Mengutip Al Jazeera pada Rabu 17 September, al-Jolani mengatakan kepada Reuters: “Perjanjian keamanan dengan Israel merupakan sebuah keharusan dan harus mencakup penghormatan terhadap wilayah udara serta integritas teritorial Suriah.” Ia menambahkan, jika kesepakatan tercapai, peluang perjanjian lanjutan terbuka, meski normalisasi hubungan tidak termasuk agenda saat ini.
Al-Jolani juga menegaskan bahwa Amerika Serikat tidak memberikan tekanan kepada Damaskus untuk menyepakati perjanjian tersebut.
Sementara itu, media AS Axios melaporkan bahwa Israel telah menawarkan proposal rinci terkait perjanjian keamanan baru dengan rezim Suriah. Usulan itu mencakup peta dari barat daya Damaskus hingga perbatasan dengan Wilayah Pendudukan, serta rencana pembagian wilayah menjadi tiga zona keamanan berbeda. Dalam rancangan itu, keberadaan pasukan militer dan senjata berat di sepanjang perbatasan dilarang, sementara seluruh kawasan barat daya Damaskus dijadikan zona larangan terbang bagi pesawat Suriah.
Pertemuan membahas usulan tersebut digelar di London, melibatkan Menteri Luar Negeri Suriah, Assad al-Shaibani dan Menteri Urusan Strategis Israel, Ron Dermer, dengan kehadiran utusan AS untuk Suriah, Tom Barak. Axios menyebut diskusi itu berlangsung selama lima jam.

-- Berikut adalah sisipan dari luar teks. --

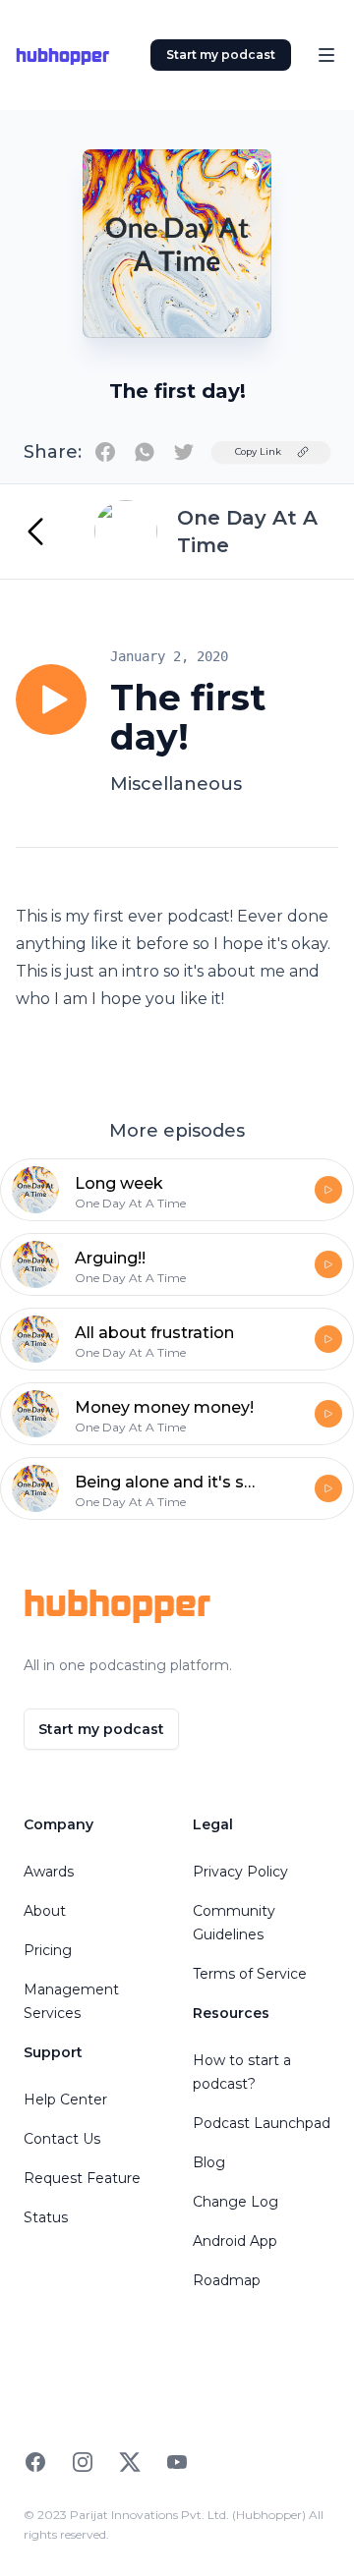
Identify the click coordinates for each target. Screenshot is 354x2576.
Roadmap (227, 2280)
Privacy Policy (240, 1871)
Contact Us (62, 2139)
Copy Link (258, 451)
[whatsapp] (144, 452)
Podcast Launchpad (261, 2123)
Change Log (235, 2202)
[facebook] (105, 452)
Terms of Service (250, 1974)
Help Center (65, 2099)
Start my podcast (220, 54)
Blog (209, 2162)
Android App (235, 2241)
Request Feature (82, 2178)
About (45, 1911)
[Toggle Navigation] (326, 55)
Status (46, 2217)
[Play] (51, 699)
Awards (49, 1871)
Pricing (48, 1950)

Seorang pejabat Suriah mengonfirmasi pertemuan tersebut kepada Al Jazeera. Ia menekankan bahwa tujuan dialog adalah menurunkan ketegangan sesuai perjanjian gencatan senjata tahun 1974. Delegasi Suriah, lanjutnya, menuntut Israel menarik diri dari Wilayah Pendudukan setelah 8 Desember serta menegaskan bahwa persatuan dan kedaulatan Suriah tidak dapat dinegosiasikan.
Pejabat itu menambahkan: “Perdamaian abadi hanya dapat dicapai dengan mengatasi akar ketegangan di Kawasan, khususnya pendudukan.”